The later looks pretty good. --Malerooster (talk) 18:40, 1 August 2014 (UTC)
  • Los Angeles Times section looks good too. Moisejp (talk) 17:32, 24 August 2014 (UTC)

Personal life:

  • Can this be reviewed for prose as well? Thank you, --Malerooster (talk) 13:46, 30 July 2014 (UTC)

Review progress

  • Hello. I have had a busy couple of days—and also I have been following the Administrators' Noticeboard/Incidents page to try to look for evidence this article may be stable moving forward. But regardless, I hope to give the article the benefit of the doubt and do some more work on it in the next couple of days. Thank you for your patience. Moisejp (talk) 06:04, 3 August 2014 (UTC)


  • "Conrad gave The Trinity a verde patina to give it the appearance of copper": I was going to suggest a wiki-link or something to "verda patina" because I am not familiar with that term. But I couldn't immediately find any page to suggest to link to. Or reword it to something like "painted The Trinity to give it the appearance of copper". Or if you think it is obvious enough from the context that "verde patina" has something to do with painting, then leaving it as is could be another possibility. Moisejp (talk) 14:00, 6 August 2014 (UTC)
    • I think it is a pretty common way of describing a faux copper finish. I'll see if I can't add a link to make it more obvious. Viriditas (talk) 03:41, 7 August 2014 (UTC)
  • This section looks good. Moisejp (talk) 18:05, 24 August 2014 (UTC)
  • "Rancho Palos Verdes": wiki-link, or change to "Rancho Palos Verdes, California". I didn't know where it was.
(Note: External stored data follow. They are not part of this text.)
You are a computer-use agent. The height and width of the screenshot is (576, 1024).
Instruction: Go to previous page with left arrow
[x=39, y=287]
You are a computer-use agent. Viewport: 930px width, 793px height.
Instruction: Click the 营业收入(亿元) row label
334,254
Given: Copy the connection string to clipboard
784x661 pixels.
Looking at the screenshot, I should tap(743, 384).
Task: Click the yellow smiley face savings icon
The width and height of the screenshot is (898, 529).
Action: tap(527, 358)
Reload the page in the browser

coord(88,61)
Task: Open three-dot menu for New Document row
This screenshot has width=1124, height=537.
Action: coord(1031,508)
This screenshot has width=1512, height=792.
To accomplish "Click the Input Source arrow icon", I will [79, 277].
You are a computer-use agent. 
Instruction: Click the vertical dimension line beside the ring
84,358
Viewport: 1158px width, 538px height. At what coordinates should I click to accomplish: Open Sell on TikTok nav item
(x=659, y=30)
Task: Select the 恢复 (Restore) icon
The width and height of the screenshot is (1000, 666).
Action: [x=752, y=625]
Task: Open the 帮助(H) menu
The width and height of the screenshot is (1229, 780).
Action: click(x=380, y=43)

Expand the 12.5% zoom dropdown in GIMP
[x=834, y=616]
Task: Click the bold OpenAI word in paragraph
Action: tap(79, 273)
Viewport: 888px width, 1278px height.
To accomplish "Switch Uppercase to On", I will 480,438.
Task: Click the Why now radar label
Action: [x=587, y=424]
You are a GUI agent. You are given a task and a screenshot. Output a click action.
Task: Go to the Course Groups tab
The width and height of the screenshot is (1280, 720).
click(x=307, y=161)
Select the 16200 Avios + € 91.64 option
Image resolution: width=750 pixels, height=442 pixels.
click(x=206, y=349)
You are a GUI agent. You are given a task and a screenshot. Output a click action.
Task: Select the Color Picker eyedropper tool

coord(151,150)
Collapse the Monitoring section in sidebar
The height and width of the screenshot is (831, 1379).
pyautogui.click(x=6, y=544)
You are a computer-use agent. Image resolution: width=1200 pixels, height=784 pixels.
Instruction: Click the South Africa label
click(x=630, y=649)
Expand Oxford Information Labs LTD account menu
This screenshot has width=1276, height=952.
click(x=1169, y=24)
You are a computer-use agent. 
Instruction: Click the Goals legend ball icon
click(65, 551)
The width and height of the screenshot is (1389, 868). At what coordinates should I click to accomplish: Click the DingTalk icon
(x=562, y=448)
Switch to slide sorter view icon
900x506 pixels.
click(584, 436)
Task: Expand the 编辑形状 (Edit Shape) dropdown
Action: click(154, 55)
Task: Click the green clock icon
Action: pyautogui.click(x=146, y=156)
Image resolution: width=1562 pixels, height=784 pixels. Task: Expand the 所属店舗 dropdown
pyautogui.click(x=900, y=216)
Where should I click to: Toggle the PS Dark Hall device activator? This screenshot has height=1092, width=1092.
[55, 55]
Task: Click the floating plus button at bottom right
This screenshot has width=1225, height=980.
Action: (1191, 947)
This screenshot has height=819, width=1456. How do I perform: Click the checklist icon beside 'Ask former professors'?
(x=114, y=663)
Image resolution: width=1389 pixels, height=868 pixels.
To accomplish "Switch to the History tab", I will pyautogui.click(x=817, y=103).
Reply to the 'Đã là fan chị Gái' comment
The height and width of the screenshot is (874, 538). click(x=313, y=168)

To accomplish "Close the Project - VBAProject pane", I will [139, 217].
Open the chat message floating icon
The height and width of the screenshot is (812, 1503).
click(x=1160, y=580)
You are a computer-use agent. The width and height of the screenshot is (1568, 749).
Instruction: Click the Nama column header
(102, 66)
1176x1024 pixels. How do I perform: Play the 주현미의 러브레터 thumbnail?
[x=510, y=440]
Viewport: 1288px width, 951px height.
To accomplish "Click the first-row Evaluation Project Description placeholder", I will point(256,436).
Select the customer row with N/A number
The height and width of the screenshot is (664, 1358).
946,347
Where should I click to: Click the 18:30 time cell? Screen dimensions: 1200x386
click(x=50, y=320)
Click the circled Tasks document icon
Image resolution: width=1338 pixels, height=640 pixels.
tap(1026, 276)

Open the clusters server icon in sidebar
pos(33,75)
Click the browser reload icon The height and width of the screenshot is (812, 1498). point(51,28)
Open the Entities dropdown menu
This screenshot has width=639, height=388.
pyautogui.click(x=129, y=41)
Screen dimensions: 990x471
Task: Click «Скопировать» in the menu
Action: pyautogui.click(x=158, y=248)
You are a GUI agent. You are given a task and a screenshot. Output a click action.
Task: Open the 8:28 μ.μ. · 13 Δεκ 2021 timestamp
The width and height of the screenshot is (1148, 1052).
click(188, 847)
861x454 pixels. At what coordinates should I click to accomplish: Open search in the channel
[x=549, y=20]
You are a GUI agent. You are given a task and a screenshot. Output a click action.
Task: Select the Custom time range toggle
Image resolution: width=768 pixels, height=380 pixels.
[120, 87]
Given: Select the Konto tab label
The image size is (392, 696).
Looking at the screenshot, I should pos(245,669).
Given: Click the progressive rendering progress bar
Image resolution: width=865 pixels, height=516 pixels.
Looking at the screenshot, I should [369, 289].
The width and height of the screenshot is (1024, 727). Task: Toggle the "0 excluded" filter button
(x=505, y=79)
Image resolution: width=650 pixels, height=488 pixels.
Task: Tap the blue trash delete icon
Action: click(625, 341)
Or add something like "Conrad also created several works of public art that are on display in California" (since conceivably some people might not know where Santa Monica is either). Moisejp (talk) 14:00, 6 August 2014 (UTC)
    • I have no preference. Keep in mind, it is linked in the infobox as his place of death. I'll add another link to the sculpture section if you like. Viriditas (talk) 03:49, 7 August 2014 (UTC)
      • Done. I left the link in the infobox, added the link to the sculpture section per your suggestion, and removed the existing link from the death section. Per the MOS, two links may be acceptable, while three may be considered excessive. Viriditas (talk) 03:53, 7 August 2014 (UTC)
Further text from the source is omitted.